# Cross Raingear



## rgs (Feb 11, 2009)

Got a great deal 12 months ago on a set of raingear produced by Cross a Swedish Company. after 12 months of activity i have been impressed by its performance--
it works brillantly even in the worst weather conditions faced on the course.
Cross being a swedish company are well versed in making winter clothing for their harsh climate.

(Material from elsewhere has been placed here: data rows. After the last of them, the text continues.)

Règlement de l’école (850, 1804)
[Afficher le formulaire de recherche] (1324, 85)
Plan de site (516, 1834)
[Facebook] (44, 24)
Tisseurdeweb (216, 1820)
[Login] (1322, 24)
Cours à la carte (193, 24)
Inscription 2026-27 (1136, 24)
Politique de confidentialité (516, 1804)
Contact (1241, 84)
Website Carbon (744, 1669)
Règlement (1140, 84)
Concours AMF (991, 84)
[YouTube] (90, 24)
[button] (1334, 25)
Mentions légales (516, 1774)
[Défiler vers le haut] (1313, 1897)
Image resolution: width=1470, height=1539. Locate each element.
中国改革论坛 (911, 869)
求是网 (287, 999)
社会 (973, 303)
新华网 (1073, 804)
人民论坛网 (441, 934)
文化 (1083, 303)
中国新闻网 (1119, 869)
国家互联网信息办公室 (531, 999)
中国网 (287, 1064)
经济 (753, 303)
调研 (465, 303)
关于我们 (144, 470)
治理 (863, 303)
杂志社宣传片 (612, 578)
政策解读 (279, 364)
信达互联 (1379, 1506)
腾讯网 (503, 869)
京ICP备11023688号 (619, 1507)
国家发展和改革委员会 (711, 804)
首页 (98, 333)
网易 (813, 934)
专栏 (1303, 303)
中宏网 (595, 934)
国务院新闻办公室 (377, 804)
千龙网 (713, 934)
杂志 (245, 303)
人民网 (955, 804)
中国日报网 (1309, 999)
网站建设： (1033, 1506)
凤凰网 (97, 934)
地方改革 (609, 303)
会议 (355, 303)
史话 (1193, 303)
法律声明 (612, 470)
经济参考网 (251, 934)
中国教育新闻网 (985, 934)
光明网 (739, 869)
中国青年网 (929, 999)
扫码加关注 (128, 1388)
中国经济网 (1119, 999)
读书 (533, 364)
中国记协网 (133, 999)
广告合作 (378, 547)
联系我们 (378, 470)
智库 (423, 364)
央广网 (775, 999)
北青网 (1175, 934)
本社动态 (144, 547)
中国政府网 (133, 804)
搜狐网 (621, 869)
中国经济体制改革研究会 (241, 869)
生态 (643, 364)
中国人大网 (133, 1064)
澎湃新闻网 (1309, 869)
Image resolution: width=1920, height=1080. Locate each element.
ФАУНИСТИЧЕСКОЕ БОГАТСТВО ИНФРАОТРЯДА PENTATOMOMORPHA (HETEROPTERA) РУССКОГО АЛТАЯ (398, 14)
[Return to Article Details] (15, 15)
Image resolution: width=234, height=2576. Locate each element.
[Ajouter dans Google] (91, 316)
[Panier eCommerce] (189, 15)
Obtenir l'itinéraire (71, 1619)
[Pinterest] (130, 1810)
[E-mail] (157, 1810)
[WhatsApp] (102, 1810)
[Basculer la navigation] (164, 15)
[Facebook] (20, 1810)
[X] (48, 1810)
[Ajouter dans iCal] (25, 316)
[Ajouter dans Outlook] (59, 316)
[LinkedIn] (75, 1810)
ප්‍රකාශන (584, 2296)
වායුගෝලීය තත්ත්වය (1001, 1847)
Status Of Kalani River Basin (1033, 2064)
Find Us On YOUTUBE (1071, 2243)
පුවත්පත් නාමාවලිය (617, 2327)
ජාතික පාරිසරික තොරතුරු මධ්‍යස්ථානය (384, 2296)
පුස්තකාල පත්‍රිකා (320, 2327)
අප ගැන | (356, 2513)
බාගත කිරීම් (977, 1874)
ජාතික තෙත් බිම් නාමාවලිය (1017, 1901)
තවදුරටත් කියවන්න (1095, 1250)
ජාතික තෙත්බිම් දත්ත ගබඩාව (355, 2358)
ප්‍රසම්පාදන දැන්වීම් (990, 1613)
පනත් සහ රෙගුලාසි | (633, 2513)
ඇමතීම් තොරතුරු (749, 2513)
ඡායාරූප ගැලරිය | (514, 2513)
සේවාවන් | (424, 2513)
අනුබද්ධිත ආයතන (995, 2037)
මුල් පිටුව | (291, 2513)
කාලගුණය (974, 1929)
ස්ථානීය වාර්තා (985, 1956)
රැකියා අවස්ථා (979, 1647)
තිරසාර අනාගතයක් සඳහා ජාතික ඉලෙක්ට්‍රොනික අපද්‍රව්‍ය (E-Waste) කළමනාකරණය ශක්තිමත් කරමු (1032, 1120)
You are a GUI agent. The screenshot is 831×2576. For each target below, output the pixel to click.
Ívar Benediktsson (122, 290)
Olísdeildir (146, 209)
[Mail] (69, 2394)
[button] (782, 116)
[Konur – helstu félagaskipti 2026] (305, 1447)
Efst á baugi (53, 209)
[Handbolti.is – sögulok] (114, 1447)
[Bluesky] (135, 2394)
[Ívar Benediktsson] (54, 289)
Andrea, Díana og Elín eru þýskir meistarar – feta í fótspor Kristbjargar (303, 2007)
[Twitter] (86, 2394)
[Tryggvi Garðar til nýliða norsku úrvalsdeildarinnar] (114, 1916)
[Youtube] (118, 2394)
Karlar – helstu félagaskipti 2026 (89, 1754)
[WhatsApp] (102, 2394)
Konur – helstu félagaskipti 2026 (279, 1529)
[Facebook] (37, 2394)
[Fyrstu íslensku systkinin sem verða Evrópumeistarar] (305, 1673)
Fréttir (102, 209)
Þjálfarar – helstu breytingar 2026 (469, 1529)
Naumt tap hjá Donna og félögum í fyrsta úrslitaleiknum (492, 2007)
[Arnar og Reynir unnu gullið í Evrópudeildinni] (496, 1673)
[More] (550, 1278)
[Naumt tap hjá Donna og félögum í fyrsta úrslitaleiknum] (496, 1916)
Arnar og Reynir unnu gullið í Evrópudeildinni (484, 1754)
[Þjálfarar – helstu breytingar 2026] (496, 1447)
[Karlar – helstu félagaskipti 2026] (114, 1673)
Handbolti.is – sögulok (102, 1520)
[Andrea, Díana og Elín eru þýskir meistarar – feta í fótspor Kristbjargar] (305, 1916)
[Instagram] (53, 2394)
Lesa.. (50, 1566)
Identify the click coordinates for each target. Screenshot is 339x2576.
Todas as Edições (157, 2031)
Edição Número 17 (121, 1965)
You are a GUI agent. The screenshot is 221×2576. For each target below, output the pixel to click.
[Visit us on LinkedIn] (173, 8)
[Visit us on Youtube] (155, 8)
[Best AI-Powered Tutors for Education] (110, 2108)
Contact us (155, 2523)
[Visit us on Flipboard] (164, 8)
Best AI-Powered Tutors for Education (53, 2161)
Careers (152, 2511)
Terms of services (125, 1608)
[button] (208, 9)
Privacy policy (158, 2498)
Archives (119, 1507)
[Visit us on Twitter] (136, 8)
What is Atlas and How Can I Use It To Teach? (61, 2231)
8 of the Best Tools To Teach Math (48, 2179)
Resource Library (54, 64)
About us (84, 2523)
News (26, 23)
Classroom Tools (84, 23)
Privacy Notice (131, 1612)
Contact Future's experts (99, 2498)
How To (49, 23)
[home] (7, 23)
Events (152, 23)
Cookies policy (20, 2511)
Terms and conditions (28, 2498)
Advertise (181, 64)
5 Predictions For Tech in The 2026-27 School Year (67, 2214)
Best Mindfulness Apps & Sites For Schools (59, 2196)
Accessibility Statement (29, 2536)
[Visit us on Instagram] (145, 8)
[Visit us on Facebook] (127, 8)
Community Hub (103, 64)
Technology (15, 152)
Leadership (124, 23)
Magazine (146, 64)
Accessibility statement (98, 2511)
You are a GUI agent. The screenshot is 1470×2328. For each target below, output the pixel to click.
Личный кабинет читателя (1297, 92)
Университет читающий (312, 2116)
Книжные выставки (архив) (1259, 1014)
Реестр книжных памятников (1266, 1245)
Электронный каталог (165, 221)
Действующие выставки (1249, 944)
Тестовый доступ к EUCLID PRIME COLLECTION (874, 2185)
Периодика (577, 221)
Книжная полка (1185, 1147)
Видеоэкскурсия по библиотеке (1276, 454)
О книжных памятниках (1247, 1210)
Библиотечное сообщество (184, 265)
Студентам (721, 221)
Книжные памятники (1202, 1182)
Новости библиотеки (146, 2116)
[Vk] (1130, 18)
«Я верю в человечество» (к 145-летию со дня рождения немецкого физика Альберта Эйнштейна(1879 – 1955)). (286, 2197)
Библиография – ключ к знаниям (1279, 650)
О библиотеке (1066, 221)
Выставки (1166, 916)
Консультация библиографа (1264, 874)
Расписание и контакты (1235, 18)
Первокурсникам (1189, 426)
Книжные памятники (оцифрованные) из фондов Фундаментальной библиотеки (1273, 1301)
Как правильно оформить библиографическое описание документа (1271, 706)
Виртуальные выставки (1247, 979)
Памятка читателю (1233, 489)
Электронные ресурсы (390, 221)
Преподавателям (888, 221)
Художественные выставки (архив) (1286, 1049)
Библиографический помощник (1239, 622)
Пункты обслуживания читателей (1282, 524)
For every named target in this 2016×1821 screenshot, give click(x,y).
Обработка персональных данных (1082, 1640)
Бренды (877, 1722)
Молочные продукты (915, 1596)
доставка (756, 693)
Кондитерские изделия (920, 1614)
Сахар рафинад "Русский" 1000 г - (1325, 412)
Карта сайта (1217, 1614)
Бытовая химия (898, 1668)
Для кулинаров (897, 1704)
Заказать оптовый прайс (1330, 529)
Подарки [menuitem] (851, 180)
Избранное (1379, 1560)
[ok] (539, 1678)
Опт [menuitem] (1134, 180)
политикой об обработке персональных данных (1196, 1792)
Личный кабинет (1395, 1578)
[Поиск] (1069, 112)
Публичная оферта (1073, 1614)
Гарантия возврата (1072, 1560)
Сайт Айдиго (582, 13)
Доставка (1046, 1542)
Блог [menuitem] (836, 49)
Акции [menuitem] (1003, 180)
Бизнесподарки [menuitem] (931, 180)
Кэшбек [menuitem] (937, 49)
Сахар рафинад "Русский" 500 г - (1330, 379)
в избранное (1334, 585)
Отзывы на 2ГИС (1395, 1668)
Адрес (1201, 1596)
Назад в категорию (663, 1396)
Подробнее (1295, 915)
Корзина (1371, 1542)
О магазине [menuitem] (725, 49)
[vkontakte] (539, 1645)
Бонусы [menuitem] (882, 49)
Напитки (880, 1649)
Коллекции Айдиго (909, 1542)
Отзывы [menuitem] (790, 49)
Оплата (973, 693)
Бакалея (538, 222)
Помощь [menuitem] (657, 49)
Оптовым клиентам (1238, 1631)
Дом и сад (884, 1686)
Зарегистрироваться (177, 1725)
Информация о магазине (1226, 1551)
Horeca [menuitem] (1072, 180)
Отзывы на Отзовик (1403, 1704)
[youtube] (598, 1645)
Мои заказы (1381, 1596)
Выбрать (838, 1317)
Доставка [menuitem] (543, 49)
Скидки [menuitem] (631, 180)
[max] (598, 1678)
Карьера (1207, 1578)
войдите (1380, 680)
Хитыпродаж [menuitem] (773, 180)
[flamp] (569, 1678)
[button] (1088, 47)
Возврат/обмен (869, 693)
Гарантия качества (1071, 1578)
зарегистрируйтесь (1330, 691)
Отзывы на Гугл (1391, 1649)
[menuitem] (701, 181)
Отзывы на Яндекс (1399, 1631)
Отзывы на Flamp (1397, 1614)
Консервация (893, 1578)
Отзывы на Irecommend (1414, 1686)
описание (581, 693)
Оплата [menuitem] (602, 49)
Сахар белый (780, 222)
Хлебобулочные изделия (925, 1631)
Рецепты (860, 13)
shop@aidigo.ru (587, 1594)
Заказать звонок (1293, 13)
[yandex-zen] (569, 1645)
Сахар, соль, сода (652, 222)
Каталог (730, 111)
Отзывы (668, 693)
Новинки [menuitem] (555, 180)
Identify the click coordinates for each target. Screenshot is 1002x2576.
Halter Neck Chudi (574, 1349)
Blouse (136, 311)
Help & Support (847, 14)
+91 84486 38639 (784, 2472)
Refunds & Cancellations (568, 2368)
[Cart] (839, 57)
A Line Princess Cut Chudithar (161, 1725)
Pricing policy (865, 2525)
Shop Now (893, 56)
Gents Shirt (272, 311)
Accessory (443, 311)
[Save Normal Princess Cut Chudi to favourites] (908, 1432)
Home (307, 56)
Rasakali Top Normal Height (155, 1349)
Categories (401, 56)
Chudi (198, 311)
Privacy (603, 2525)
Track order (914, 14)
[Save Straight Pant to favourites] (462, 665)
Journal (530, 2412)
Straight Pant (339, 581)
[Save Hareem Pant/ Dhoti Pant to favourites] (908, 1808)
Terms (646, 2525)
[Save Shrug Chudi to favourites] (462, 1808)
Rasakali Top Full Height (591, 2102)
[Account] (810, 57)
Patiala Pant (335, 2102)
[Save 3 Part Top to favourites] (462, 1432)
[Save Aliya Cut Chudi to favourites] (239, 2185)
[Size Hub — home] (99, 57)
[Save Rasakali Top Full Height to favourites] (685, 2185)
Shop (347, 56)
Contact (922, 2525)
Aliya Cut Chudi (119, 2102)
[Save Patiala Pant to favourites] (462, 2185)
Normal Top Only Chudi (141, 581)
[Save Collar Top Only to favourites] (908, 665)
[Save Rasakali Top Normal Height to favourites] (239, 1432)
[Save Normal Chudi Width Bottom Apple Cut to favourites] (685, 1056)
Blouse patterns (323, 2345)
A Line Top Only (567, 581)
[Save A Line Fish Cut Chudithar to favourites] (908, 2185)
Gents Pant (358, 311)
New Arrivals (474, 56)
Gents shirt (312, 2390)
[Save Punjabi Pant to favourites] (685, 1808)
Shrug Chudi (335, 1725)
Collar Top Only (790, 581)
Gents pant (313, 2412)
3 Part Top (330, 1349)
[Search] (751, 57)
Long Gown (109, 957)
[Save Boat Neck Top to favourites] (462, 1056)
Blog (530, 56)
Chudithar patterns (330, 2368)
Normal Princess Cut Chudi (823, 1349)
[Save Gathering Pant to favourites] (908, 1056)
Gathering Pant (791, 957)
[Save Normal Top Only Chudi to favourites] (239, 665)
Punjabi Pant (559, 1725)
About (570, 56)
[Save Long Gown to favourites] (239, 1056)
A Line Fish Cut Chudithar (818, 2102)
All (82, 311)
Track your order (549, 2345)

If anyone is seeking new raingear i would recommend they look at Cross.


----------



## theeaglehunter (Feb 13, 2009)

Never seen their waterproofs (I now intend to have a look) but I have some cross polos and they are great, I would definitely recommend them as a brand.


----------



## andiritchie (Feb 14, 2009)

http://www.golfposer.com/list-23-prodlist-

My girlfriend has Cross waterproof suit,which lokks very nice,iam a big fan of there clothes,i have a windstopper which fits nicely


----------



## thecraw (Feb 14, 2009)

I have a couple of pairs of their H20ff trousers and they are excellent, very smart.

However I also have a pair of their waterproof trousers which after about 12 months began to leak very badly on the thighs when faced with driving rain. They are now dog walking trousers.

My mate has a full suit and he loves it so I guess I have just been unlucky.


----------



## Socket_Rocket (Feb 15, 2009)

Ive had Cross rainwear and still going with cross as there stretch jackets are just so comfortable as they move when you swing and are also very quite and dont rustle like some gore-tex ones do. I got my set from a website called Maximus Golf, sounds like something out of 'Gladiator' and i got some tee's and a ball marker thrown in free of charge!

My suit is the Red Pro pullover which you can unzip the sleeves to make it a half sleeve which is great in spring and autumn, with the stretch trousers as well and its been great.

Worth a shout cross waterproof suits A1


----------